[Records from a collection]
○ ○ ○ ○ ○ ○ ○

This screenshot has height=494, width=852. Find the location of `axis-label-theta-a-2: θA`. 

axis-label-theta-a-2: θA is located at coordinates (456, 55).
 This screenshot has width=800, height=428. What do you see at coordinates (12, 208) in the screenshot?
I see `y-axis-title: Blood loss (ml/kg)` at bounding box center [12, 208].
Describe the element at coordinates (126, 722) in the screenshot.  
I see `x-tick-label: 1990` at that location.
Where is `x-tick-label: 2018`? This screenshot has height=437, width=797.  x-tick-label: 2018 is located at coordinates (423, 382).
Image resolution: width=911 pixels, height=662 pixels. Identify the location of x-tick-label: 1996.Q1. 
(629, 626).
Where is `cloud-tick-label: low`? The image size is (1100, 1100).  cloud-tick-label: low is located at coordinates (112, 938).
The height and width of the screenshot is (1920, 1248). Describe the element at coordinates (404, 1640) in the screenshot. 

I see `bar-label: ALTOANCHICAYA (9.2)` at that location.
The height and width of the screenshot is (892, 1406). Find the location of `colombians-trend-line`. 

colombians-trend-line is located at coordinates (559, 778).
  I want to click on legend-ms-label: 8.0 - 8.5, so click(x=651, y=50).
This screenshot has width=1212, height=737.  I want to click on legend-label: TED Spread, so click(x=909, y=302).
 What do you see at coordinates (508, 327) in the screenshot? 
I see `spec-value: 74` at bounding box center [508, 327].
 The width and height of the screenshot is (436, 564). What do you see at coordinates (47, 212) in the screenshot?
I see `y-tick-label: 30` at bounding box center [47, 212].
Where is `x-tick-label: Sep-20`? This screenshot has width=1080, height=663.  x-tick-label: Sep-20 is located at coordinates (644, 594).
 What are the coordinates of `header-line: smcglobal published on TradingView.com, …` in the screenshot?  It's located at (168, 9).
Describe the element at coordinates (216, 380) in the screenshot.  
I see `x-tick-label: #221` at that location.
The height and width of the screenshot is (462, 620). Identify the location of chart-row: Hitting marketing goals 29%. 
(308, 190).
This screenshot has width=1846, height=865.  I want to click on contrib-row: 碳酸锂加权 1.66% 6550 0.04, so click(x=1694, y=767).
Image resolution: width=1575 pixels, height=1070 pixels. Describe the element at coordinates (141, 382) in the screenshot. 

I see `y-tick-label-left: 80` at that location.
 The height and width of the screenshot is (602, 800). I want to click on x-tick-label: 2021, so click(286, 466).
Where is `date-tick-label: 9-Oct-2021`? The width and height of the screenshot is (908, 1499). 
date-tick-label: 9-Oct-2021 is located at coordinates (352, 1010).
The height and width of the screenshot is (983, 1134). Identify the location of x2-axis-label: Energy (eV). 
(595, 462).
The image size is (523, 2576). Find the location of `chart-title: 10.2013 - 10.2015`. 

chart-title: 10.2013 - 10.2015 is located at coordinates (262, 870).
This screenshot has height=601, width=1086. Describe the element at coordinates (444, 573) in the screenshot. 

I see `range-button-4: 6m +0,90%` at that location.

○ ○ ○ ○ ○ ○ ○

Problem to work on: Render the records above as a numbered list, leaving out the blank lines.

Written solution:
1. This screenshot has height=494, width=852. Find the location of `axis-label-theta-a-2: θA`. 
2. axis-label-theta-a-2: θA is located at coordinates (456, 55).
3.  This screenshot has width=800, height=428. What do you see at coordinates (12, 208) in the screenshot?
4. I see `y-axis-title: Blood loss (ml/kg)` at bounding box center [12, 208].
5. Describe the element at coordinates (126, 722) in the screenshot.  
6. I see `x-tick-label: 1990` at that location.
7. Where is `x-tick-label: 2018`? This screenshot has height=437, width=797.  x-tick-label: 2018 is located at coordinates (423, 382).
8. Image resolution: width=911 pixels, height=662 pixels. Identify the location of x-tick-label: 1996.Q1. 
9. (629, 626).
10. Where is `cloud-tick-label: low`? The image size is (1100, 1100).  cloud-tick-label: low is located at coordinates (112, 938).
11. The height and width of the screenshot is (1920, 1248). Describe the element at coordinates (404, 1640) in the screenshot. 
12. I see `bar-label: ALTOANCHICAYA (9.2)` at that location.
13. The height and width of the screenshot is (892, 1406). Find the location of `colombians-trend-line`. 
14. colombians-trend-line is located at coordinates (559, 778).
15.   I want to click on legend-ms-label: 8.0 - 8.5, so click(x=651, y=50).
16. This screenshot has width=1212, height=737.  I want to click on legend-label: TED Spread, so click(x=909, y=302).
17.  What do you see at coordinates (508, 327) in the screenshot? 
18. I see `spec-value: 74` at bounding box center [508, 327].
19.  The width and height of the screenshot is (436, 564). What do you see at coordinates (47, 212) in the screenshot?
20. I see `y-tick-label: 30` at bounding box center [47, 212].
21. Where is `x-tick-label: Sep-20`? This screenshot has width=1080, height=663.  x-tick-label: Sep-20 is located at coordinates (644, 594).
22.  What are the coordinates of `header-line: smcglobal published on TradingView.com, …` in the screenshot?  It's located at (168, 9).
23. Describe the element at coordinates (216, 380) in the screenshot.  
24. I see `x-tick-label: #221` at that location.
25. The height and width of the screenshot is (462, 620). Identify the location of chart-row: Hitting marketing goals 29%. 
26. (308, 190).
27. This screenshot has width=1846, height=865.  I want to click on contrib-row: 碳酸锂加权 1.66% 6550 0.04, so click(x=1694, y=767).
28. Image resolution: width=1575 pixels, height=1070 pixels. Describe the element at coordinates (141, 382) in the screenshot. 
29. I see `y-tick-label-left: 80` at that location.
30.  The height and width of the screenshot is (602, 800). I want to click on x-tick-label: 2021, so click(286, 466).
31. Where is `date-tick-label: 9-Oct-2021`? The width and height of the screenshot is (908, 1499). 
32. date-tick-label: 9-Oct-2021 is located at coordinates (352, 1010).
33. The height and width of the screenshot is (983, 1134). Identify the location of x2-axis-label: Energy (eV). 
34. (595, 462).
35. The image size is (523, 2576). Find the location of `chart-title: 10.2013 - 10.2015`. 
36. chart-title: 10.2013 - 10.2015 is located at coordinates (262, 870).
37. This screenshot has height=601, width=1086. Describe the element at coordinates (444, 573) in the screenshot. 
38. I see `range-button-4: 6m +0,90%` at that location.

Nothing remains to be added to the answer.